**Source extract**:

Franz Kröger
Note: All the photos, if not stated otherwise, were taken by the author. Other sources: M.S. = Martin Striewisch (Essen), D.L. (Danlardy Leander, Wiaga).
Although the Bulsa are often regarded as one of the best-studied ethnic groups in Northern Ghana, their funeral rituals, with their interweaving of innumerable religious rites and secular acts of various kinds, have never been the subject of a general monographic publication1.
In the following investigation, I have limited myself mainly to religious rites and to those in which a rebellion against the existing order is expressed, including those rituals that subvert both traditional values and social roles and break hitherto strictly-observed taboos very openly.
1. Fate of the deceased person’s soul (chiik)
The basic religious idea of funeral celebrations may lie in preparing a transition of the deceased from the land of the living to the land of the dead. In order to understand this process better, it is necessary to clarify which parts of the human personality are affected by certain rites concerning the deceased. The Bulsa attribute a number of personality components to each person.

**Extracted data**:
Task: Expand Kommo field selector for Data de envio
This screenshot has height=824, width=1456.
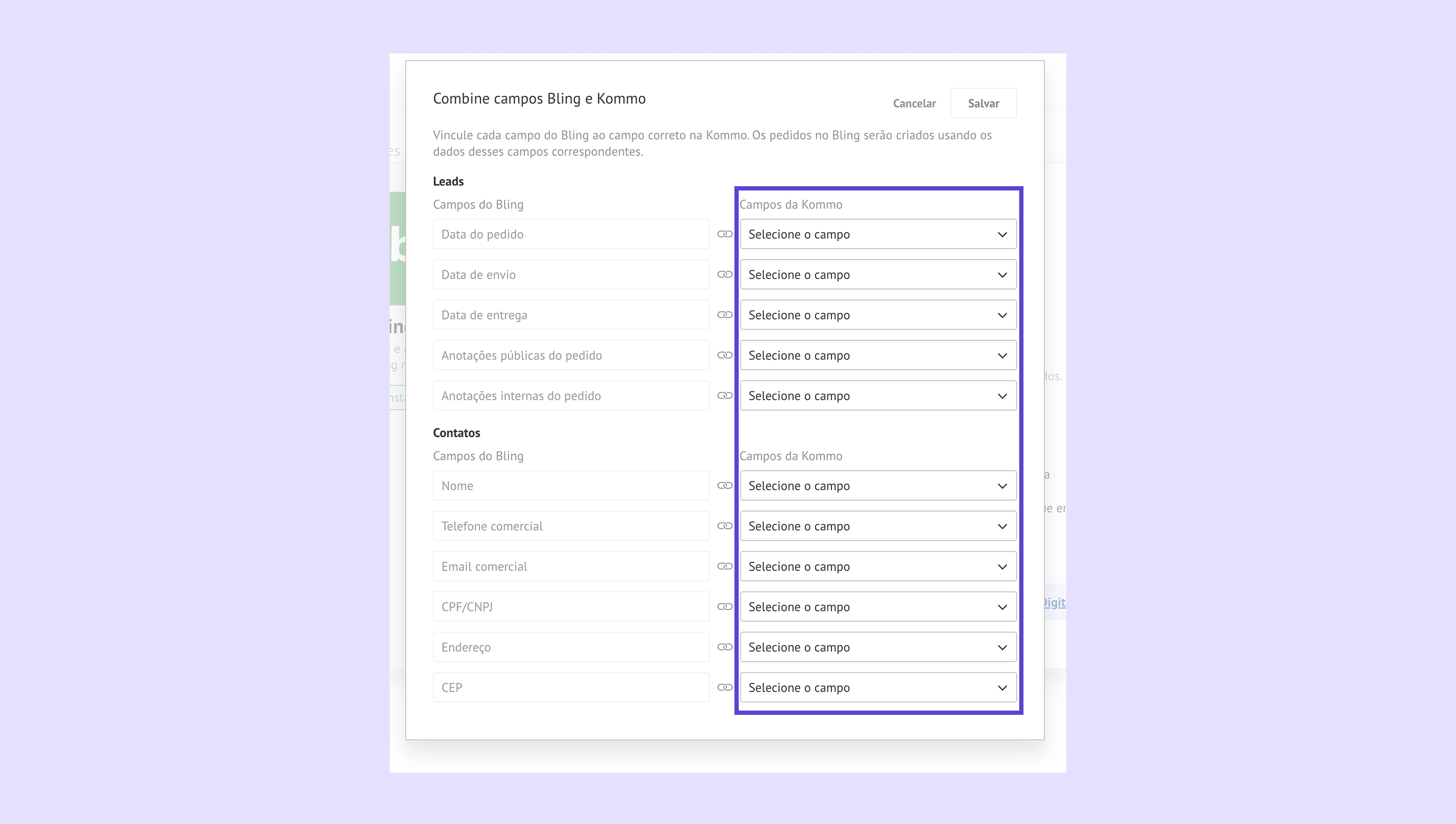Action: pos(877,274)
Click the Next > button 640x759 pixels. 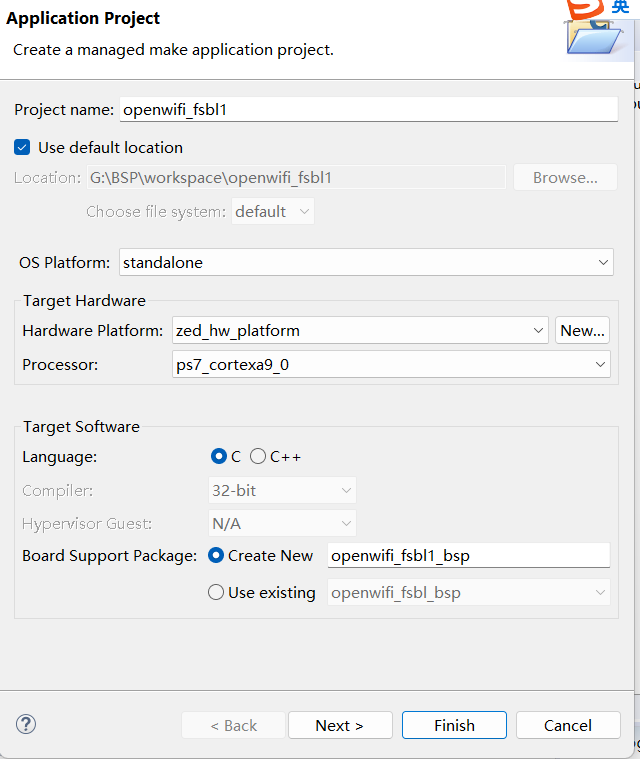(340, 725)
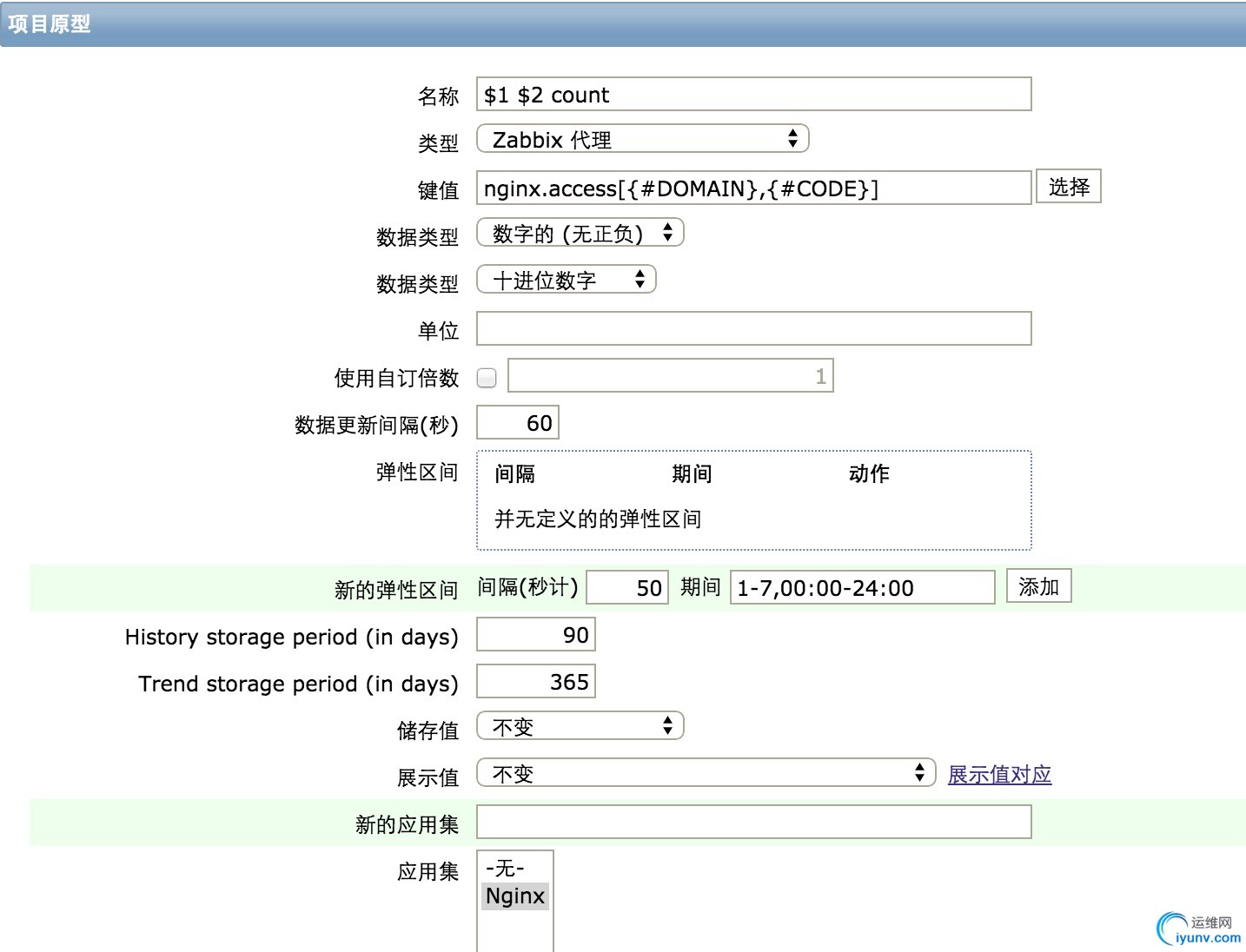Edit the 数据更新间隔(秒) field showing 60

pos(517,422)
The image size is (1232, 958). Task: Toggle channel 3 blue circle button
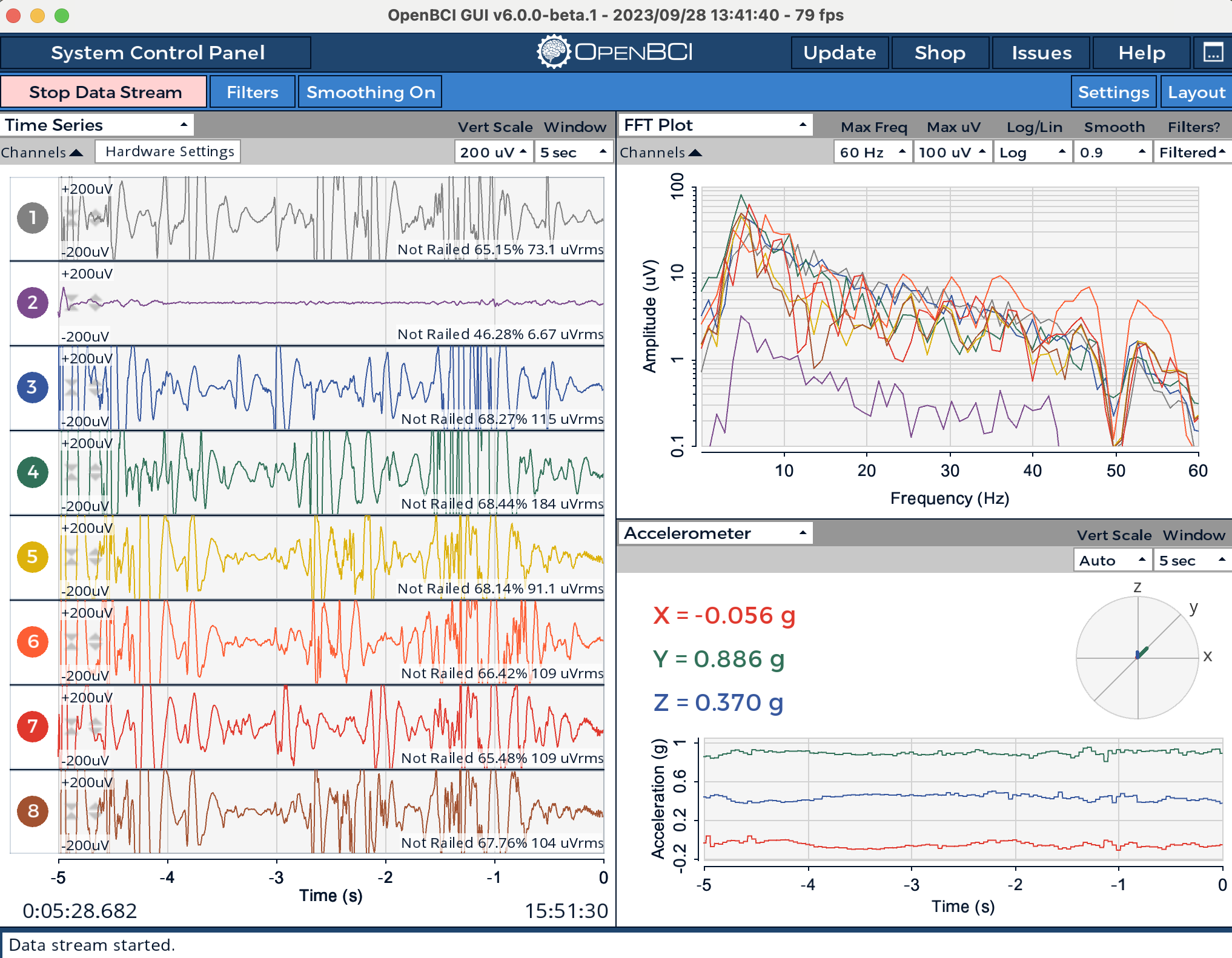[x=33, y=388]
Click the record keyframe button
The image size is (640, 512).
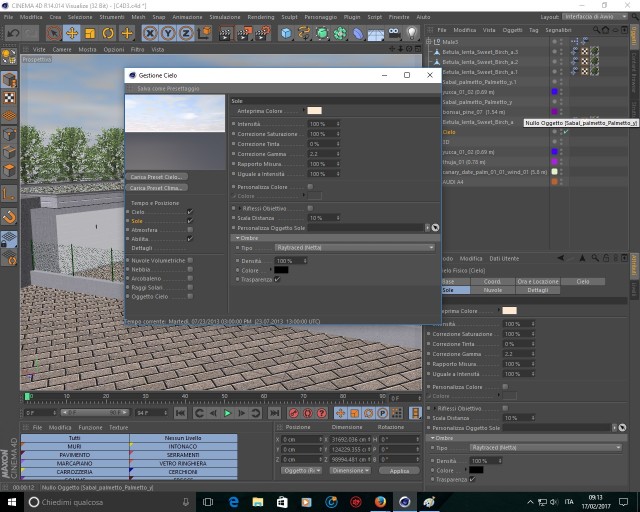point(293,413)
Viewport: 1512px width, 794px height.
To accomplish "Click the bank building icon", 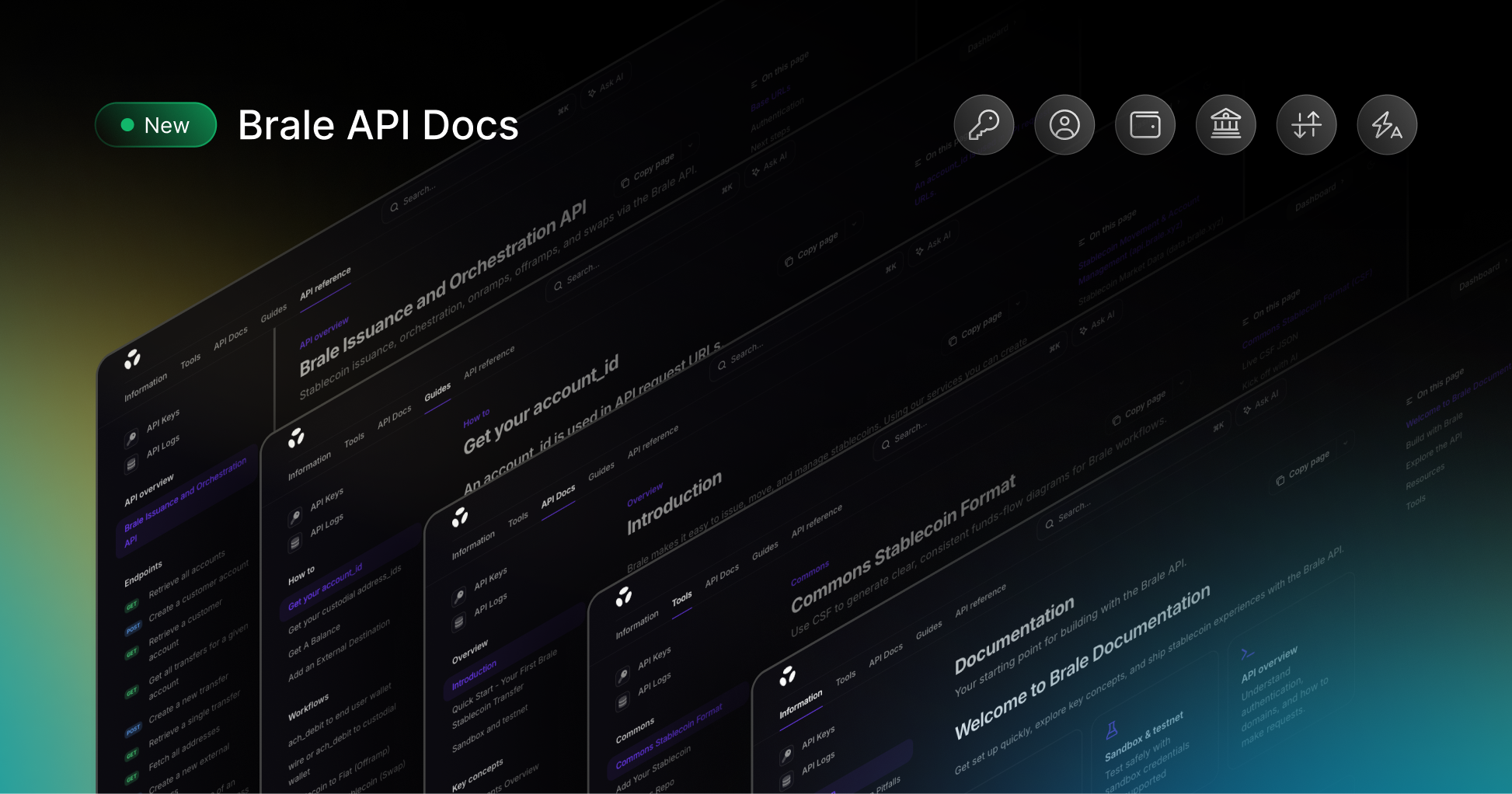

**Problems to solve**:
A – List every person named in the extract on Bulsa funeral rituals that comes before the records.
B – According to the extract on Bulsa funeral rituals, what word do the Bulsa use for the deceased person's soul?

**Results in order**:
A – Franz Kröger, Martin Striewisch, Danlardy Leander

B – chiik